La Cellular Nutrition® s’inscrit dans cette évolution scientifique.
Elle repose sur une idée centrale : agir sur les systèmes biologiques qui régulent la cellule.
Concrètement :
— modulation des voies de nutrient sensing (AMPK, mTOR, sirtuines) [10]
— soutien de la fonction mitochondriale
— régulation de l’inflammation de bas grade
— équilibre du microbiote intestinal
— organisation de synergies d’actifs
Chaque formulation devient une architecture fonctionnelle, conçue pour interagir avec les mécanismes du vivant.
La micronutrition a permis de comprendre le rôle des micronutriments.
La Cellular Nutrition® va plus loin.
Elle considère que : ce n’est pas la présence d’un nutriment qui compte, mais la manière dont il est interprété par la cellule.
Et cette interprétation dépend :
— du contexte métabolique
— des interactions biologiques
— de l’état global de l’organisme
La science actuelle converge vers une idée simple :
La santé ne dépend pas d’un nutriment isolé, mais de la capacité du corps à intégrer des signaux cohérents.
C’est ce passage — du nutriment au signal, de l’actif au système, de l’addition à l’orchestration — qui définit une nouvelle génération de nutrition.
C’est précisément là que se situe la Cellular Nutrition®.
[1] López-Otín C. et al. Hallmarks of Aging: An Expanding Universe. Cell, 2023.
https://www.cell.com/cell/fulltext/S0092-8674(22)01377-0
[2] Sancak Y. et al. The Rag GTPases bind raptor and mediate amino acid signaling to mTORC1. Science, 2010.
https://pubmed.ncbi.nlm.nih.gov/20381137/
[3] Wang S. et al. Lysosomal amino acid transporter SLC38A9 signals arginine sufficiency to mTORC1. Science, 2015.
https://pubmed.ncbi.nlm.nih.gov/25567906/
[4] Gu X. et al. SAMTOR is an S-adenosylmethionine sensor for the mTORC1 pathway. Science, 2017.
https://pubmed.ncbi.nlm.nih.gov/28935703/
[5] Tapsell L. et al. Foods, nutrients, and dietary patterns: interconnections and implications for dietary guidelines.
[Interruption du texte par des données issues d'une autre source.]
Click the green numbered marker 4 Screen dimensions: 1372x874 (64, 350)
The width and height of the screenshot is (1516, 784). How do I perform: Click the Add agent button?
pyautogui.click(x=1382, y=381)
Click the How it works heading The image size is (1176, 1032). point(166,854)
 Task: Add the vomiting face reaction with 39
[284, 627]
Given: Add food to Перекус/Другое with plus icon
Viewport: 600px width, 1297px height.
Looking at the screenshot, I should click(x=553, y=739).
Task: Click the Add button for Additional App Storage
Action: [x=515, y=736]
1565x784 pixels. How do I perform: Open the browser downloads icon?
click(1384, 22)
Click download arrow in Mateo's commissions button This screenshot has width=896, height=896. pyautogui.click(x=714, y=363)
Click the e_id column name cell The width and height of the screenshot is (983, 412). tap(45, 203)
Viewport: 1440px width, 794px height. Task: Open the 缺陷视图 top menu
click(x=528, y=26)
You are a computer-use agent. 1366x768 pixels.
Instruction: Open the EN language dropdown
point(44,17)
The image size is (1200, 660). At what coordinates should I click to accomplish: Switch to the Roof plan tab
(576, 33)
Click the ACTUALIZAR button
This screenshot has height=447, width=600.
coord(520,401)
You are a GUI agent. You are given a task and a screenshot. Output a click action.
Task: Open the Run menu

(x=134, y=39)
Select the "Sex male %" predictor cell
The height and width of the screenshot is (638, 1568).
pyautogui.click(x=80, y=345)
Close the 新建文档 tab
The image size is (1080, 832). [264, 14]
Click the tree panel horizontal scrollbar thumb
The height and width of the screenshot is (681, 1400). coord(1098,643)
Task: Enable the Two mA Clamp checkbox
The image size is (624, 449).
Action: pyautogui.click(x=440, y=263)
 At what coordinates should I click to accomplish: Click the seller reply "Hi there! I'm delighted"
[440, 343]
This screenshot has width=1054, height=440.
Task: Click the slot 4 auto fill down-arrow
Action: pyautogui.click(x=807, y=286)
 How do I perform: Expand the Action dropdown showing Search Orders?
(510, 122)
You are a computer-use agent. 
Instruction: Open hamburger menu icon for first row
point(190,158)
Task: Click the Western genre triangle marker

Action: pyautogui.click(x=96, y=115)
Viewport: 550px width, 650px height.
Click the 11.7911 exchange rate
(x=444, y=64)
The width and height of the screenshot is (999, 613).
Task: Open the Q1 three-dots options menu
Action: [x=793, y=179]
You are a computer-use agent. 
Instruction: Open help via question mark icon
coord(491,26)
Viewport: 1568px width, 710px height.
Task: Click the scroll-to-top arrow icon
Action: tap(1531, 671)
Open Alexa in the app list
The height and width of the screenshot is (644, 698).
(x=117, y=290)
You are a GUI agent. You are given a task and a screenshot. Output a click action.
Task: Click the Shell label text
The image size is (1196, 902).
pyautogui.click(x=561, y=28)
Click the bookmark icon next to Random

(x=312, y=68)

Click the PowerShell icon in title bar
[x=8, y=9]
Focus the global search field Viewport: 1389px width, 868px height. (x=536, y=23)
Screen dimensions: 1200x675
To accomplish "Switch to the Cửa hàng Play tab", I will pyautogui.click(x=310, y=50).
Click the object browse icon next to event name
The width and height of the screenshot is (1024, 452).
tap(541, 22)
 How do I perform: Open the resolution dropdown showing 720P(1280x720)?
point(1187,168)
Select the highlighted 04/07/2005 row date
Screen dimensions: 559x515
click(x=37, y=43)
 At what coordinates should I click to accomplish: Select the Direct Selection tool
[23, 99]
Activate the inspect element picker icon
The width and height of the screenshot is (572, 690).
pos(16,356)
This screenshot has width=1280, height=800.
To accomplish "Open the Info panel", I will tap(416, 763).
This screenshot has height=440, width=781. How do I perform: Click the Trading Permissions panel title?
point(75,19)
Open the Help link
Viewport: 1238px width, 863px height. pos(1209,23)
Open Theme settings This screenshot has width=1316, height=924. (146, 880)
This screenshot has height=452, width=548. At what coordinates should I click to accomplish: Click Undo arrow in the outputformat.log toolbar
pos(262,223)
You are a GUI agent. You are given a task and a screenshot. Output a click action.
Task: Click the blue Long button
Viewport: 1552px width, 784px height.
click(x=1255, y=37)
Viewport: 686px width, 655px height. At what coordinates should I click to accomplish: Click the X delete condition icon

Advances in Nutrition, 2016.
https://pubmed.ncbi.nlm.nih.gov/27184272/
[6] Estruch R. et al. Primary prevention of cardiovascular disease with a Mediterranean diet. New England Journal of Medicine, 2013.
https://www.nejm.org/doi/full/10.1056/NEJMoa1200303
[7] Wang D. et al. Optimal dietary patterns for prevention of chronic disease. Nature Medicine, 2023.
https://pubmed.ncbi.nlm.nih.gov/36914892/
[8] Townsend N. et al. Nutrient synergy: definition, evidence and future directions. Nutrients, 2023.
https://pubmed.ncbi.nlm.nih.gov/37899823/
[9] Fardet A. Food matrix effects: a review. Nutrients, 2022.
https://pubmed.ncbi.nlm.nih.gov/35067754/
[10] Fontana L., Partridge L. Promoting health and longevity through diet: from model organisms to humans. Cell, 2015.